It’s been a long time, but Barry Bonds is back in San Francisco Giants camp

San Francisco Giants manager Bruce Bochy, left, listens as former player Barry Bonds speaks at a news conference before a spring training baseball game in Scottsdale, Ariz., Monday, March 10, 2014. Bonds starts a seven day coaching stint today. (AP Photo/Chris Carlson)

San Francisco Giants manager Bruce Bochy, left, listens as former player Barry Bonds speaks at a news conference before a spring training baseball game in Scottsdale, Ariz., Monday, March 10, 2014. Bonds starts a seven day coaching stint today. (AP Photo/Chris Carlson)

It’s been seven years since Barry Bonds wore a San Francisco Giants uniform as a player.

It’s been so long, it took me a while to remember if Bonds ever played for manager Bruce Bochy. He did for one season in 2007.

There are only three players on the current roster who were teammates of Bonds — Tim Lincecum (2007), Ryan Vogelsong (who played in four games with Giants in 2000) and Matt Cain (2005-07).

For Cain, the arrival of Bonds to camp, and the accompanying media throng, brought a familiar feel.

“It just became a zoo like normal,” Cain said. “Same as before. If you want to get some TV time, go near him.”

It’s a scene that was long overdue in Giants camp. The team has a long history of bringing back veteran stars to share knowledge with their current players in the spring.

Bochy said the timing was just right for this. And Bonds is just one of several former players to make appearances in Scottsdale this spring.

“Jeff Kent just left (coincidence?),” Bochy said. “J.T. Snow is here, Rich Aurilia is here, Randy Winn is here. Will Clark is coming in later.”

Bonds is in Giants camp for seven days. He intimated that he’d like it be longer, that perhaps this visit could grow into something more.

“But I’m just here for seven days,” Bonds then cautioned. “I don’t even know if I’m good at this.”

Bonds has had some experience with tutoring hitters like Ryan Howard, and this past offseason, Dexter Fowler.

With his legal issues behind him, Bonds has his focus on the future, deflecting most of the media’s queries about his playing days and PED connections.

“I’m not the focal point anymore,” he said. “I’m here for the team.”
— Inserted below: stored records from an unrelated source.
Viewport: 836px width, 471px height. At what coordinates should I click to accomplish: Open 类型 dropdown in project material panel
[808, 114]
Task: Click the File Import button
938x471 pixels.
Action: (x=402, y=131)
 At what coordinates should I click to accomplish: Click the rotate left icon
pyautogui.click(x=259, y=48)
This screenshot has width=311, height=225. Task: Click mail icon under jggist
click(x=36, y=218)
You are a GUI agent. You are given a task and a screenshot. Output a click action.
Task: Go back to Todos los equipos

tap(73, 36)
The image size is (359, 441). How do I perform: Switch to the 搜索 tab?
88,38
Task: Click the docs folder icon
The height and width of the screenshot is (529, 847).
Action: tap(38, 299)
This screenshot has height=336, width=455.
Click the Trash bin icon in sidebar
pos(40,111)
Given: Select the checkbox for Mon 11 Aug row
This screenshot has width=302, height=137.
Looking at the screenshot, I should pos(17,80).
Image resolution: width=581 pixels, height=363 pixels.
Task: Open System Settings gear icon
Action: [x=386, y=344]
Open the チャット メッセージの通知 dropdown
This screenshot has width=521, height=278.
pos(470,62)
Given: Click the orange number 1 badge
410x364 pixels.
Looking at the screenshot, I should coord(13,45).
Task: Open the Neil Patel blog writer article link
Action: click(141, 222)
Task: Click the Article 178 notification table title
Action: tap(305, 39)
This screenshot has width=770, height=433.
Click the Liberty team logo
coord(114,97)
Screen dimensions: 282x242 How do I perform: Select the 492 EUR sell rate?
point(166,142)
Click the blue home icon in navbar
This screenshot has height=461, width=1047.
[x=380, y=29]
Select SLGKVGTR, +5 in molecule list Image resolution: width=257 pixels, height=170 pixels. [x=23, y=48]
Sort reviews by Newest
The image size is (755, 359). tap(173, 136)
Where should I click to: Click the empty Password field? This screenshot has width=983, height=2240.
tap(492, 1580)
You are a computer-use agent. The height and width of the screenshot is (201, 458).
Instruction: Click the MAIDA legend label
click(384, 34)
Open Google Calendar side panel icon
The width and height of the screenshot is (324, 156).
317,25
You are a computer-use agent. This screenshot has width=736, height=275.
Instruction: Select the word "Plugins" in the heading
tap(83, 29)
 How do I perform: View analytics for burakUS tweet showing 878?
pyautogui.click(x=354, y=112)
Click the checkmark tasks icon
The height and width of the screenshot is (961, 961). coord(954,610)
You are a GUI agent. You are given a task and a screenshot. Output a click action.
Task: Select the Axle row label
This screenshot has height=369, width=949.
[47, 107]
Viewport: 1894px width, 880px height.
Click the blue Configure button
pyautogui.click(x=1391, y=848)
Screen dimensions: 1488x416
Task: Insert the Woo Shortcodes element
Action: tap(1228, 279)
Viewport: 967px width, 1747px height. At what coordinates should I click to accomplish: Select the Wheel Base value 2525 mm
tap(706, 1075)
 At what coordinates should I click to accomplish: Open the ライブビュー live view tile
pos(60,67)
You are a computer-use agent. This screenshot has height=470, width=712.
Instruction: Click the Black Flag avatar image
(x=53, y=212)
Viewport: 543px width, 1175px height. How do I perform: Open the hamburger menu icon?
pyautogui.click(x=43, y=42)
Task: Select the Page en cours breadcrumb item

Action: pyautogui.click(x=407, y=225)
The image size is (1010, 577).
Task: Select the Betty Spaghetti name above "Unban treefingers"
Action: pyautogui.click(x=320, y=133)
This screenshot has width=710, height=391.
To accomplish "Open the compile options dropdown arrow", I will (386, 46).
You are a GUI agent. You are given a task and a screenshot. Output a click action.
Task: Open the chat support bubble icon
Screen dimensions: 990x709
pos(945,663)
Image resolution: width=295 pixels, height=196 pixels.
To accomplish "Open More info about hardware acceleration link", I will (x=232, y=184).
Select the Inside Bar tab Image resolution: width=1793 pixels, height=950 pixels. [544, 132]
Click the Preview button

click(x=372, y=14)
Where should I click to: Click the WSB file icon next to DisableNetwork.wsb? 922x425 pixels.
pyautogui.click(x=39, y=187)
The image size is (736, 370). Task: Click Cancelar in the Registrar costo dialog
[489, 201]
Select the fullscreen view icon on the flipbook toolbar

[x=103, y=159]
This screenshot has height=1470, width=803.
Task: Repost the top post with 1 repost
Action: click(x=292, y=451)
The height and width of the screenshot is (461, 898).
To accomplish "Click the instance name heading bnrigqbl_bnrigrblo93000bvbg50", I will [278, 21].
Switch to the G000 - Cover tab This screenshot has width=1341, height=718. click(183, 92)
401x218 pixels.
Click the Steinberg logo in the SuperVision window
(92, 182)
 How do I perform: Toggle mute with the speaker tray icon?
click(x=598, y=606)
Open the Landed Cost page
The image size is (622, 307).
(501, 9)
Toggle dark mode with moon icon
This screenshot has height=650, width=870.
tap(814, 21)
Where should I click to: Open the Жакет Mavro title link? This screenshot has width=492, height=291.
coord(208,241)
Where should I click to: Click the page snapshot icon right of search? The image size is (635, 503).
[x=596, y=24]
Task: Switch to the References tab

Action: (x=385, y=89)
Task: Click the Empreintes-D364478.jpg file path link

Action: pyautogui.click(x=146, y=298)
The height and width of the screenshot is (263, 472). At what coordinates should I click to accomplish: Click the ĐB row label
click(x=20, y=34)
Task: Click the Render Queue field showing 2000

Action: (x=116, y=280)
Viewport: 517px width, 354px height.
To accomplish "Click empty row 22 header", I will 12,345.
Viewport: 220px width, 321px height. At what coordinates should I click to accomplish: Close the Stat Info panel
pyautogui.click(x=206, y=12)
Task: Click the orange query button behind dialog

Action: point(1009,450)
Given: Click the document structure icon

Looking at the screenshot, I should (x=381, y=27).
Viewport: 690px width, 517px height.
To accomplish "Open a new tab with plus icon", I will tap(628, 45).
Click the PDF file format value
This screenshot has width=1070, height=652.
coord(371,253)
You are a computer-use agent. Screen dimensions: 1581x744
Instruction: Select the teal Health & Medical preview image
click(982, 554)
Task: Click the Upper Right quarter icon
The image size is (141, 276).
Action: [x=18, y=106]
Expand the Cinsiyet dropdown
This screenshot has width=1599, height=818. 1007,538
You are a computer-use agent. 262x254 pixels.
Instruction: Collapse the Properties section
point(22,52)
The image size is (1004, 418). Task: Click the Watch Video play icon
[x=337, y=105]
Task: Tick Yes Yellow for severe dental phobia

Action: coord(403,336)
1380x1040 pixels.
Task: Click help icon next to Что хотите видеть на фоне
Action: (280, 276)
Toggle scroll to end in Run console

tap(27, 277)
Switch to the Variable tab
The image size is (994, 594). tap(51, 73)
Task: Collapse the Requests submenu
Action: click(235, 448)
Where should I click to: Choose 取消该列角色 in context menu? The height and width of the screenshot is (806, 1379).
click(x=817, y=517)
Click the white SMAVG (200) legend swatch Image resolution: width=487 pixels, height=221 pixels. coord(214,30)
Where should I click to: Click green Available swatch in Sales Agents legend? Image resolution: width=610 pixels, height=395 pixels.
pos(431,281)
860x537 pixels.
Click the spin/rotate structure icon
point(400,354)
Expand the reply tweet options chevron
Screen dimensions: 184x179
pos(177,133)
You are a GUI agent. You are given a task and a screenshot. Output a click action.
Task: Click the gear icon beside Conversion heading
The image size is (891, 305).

Bonds said he recently moved back to the Bay Area from Southern California “because it’s my home, and I love it and I belong (there).”

When asked if he thinks he’s worthy for election in the the Hall of Fame, Bonds answered: “Without a doubt.”

But he wouldn’t offer reasons to the media on why they should elect him to the Hall. “You guys are all adults. I have no advice for you.”

Bonds was a more warm and fuzzy version on Monday than the grumpy, cocky person he was in his playing days. The constant questions and criticism he faced late in his career amplified that personality in him.

“I was a different character when I playing,” Bonds said. “I needed to be that guy to play. But it’s not who I am now. … I’m the same person, just a different character. I can still be crazy, but I’ve toned it down.”

Then he directed a comment to the media.

“The only regret I have is that I wish we all had a better relationship,” he added.

As far as how he can help the Giants, he said these next seven days will reveal that.

“The one thing I know I can do is I can help you do a little better than you are doing now,” he said. “But I don’t know how much I can help. That’s what I’m here to find out.”